This blog will unveil the technology under the hood of AWS Redshift based on the official materials showed by AWS.
In general AWS Redshift is a distributed relational database using columnar architecture for OLAP.
- Amazon Redshift is based on PostgreSQL 8.0.2 but implemented with custom needs for OLAP.
- Cluster contains Leader Node and Compute Nodes, data is stored in Compute Nodes. The leader node manages communications with client programs and all communication with compute nodes.The compute nodes execute the compiled code and send intermediate results back to the leader node for final aggregation. A compute node is partitioned into slices. Each slice is allocated a portion of the node’s memory and disk space.
- Columnar storage : Using columnar storage, each data block stores values of a single column for multiple rows. As records enter the system, Amazon Redshift transparently converts the data to columnar storage for each of the columns. Columnar storage is more efficient when running aggregated query on very large data set.

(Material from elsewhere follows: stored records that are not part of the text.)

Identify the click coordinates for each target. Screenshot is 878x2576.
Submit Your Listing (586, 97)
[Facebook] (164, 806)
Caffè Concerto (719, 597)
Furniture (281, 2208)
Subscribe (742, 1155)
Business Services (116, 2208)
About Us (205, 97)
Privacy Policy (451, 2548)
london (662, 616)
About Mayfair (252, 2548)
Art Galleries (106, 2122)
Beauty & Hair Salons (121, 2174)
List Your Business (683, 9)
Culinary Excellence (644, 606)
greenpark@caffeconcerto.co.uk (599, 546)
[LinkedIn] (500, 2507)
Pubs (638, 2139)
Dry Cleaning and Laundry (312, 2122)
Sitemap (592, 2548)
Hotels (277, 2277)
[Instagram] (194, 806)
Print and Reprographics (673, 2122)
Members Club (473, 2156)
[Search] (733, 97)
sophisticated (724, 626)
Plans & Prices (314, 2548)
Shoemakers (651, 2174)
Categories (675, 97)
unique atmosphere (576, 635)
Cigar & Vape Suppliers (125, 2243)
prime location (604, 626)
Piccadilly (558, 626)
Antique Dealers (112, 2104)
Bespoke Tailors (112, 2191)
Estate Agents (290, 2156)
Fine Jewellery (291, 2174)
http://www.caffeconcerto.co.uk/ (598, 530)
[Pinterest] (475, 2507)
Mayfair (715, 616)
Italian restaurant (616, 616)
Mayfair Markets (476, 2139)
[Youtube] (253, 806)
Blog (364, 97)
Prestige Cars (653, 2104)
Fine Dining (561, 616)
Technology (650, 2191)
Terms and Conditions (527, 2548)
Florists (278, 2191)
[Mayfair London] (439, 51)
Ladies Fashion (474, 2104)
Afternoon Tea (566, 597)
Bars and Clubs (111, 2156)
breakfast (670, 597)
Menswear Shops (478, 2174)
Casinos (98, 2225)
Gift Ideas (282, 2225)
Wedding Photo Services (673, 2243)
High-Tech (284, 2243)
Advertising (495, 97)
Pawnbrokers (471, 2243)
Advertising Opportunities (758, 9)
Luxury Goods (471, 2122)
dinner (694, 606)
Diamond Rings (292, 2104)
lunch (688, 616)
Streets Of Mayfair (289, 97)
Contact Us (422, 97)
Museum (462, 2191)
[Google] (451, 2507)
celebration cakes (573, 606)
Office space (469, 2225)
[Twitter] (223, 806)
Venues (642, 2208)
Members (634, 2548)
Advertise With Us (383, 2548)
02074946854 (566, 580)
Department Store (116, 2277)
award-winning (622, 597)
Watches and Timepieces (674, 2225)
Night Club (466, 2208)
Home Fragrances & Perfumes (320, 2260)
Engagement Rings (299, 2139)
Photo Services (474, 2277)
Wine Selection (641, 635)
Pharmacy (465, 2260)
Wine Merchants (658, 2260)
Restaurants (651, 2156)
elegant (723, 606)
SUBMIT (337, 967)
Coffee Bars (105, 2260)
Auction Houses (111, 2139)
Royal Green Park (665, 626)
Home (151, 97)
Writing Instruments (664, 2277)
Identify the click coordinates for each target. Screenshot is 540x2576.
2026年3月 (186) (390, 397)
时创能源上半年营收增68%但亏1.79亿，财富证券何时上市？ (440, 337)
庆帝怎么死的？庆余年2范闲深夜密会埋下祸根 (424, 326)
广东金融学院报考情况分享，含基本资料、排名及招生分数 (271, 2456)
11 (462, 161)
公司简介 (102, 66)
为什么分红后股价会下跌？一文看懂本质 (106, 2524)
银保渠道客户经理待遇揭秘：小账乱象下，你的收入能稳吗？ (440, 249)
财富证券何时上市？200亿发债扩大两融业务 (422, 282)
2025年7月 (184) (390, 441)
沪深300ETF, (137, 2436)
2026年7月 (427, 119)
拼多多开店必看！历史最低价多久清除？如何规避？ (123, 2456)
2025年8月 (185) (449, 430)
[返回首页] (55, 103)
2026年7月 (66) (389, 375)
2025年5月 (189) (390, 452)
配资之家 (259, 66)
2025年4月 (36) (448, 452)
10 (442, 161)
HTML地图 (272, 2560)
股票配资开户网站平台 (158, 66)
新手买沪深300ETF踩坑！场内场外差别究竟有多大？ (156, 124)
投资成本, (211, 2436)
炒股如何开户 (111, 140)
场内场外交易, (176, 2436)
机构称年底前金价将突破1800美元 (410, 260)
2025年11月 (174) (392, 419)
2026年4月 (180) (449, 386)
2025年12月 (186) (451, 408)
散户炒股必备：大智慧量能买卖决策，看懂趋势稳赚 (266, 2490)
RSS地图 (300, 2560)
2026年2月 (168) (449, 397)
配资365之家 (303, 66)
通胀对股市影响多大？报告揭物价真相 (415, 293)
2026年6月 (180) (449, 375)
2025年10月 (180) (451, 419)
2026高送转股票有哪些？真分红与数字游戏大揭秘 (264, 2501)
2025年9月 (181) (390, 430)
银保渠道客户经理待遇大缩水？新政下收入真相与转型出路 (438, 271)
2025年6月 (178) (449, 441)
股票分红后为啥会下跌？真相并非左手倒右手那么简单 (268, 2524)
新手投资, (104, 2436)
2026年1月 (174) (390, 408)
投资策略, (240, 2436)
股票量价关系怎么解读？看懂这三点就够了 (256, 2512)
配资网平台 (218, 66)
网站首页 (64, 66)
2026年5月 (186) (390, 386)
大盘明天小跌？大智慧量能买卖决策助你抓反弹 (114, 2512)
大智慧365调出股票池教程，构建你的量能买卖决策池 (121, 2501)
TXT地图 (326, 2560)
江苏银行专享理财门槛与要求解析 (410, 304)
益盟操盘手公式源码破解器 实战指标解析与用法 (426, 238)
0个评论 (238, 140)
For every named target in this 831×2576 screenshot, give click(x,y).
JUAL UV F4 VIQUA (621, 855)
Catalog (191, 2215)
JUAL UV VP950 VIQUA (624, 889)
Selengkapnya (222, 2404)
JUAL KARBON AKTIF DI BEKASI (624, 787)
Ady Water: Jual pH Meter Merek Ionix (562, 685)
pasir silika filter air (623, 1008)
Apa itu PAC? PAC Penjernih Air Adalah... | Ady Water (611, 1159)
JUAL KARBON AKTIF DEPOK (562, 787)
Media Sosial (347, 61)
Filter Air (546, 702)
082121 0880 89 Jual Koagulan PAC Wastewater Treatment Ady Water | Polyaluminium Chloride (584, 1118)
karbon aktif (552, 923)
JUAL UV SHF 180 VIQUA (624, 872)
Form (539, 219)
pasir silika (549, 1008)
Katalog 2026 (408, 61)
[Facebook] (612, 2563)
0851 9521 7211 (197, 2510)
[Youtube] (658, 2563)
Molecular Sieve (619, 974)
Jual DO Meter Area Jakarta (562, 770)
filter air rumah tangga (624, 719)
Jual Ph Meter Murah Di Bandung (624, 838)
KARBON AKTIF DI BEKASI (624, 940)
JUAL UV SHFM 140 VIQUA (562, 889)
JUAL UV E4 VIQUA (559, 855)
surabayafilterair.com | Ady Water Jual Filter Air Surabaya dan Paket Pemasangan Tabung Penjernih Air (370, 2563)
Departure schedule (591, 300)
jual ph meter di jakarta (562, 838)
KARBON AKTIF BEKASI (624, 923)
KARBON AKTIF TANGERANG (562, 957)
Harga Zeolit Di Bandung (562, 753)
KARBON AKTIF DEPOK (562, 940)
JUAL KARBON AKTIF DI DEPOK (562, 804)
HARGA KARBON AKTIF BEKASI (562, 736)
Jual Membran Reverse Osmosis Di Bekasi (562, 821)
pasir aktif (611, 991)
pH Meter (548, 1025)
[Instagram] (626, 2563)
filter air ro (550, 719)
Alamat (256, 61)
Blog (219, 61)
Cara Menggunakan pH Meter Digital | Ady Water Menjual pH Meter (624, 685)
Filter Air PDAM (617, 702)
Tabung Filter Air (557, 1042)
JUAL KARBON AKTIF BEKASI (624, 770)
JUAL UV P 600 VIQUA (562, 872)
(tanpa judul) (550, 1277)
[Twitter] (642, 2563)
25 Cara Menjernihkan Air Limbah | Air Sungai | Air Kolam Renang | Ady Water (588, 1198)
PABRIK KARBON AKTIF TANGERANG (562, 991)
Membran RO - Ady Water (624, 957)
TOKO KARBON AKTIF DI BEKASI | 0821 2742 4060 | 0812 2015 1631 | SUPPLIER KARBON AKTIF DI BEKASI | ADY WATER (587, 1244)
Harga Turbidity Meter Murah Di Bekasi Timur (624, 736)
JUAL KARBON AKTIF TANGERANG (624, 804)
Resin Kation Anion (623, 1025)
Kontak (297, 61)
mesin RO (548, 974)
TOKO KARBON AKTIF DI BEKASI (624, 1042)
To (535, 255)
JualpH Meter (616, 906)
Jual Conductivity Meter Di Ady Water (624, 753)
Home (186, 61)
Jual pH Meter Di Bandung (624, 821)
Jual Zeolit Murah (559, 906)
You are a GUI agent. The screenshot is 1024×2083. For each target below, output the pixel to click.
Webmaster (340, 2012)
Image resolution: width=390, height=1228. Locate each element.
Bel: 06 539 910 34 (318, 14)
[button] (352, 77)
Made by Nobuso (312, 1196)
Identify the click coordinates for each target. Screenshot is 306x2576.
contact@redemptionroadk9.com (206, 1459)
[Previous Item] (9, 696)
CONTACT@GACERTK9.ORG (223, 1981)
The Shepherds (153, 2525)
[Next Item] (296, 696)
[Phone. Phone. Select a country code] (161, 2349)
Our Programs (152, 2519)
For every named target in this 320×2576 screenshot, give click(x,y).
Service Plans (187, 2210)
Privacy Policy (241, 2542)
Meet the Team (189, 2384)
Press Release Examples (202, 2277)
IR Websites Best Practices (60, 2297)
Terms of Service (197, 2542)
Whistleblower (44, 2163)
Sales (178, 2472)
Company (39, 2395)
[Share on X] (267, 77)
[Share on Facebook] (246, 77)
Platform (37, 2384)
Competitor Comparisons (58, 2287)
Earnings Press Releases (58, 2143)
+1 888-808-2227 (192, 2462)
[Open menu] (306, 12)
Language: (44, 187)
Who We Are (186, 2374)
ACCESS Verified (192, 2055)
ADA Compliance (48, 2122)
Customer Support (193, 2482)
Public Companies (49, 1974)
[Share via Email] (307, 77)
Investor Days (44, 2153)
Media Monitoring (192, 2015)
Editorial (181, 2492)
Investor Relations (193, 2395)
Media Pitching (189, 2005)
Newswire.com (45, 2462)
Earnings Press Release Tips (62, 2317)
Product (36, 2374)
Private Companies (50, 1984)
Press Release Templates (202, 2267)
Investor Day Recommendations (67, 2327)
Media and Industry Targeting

- Massively parallel processing (MPP) enables fast execution of the most complex queries operating on large amounts of data. Multiple compute nodes handle all query processing leading up to final result aggregation, with each core of each node executing the same compiled query segments on portions of the entire data.
- Data compression: Amazon Redshift is able to apply adaptive compression encodings specifically tied to columnar data types.
- And many other things like Query optimizer, Result caching , Compiled code etc.
So this blog shows you under the hood of AWS Redshift design and implementation. It is very interesting and a very good example of a design of distributed system.
This blog is a part of serial of Under the hood.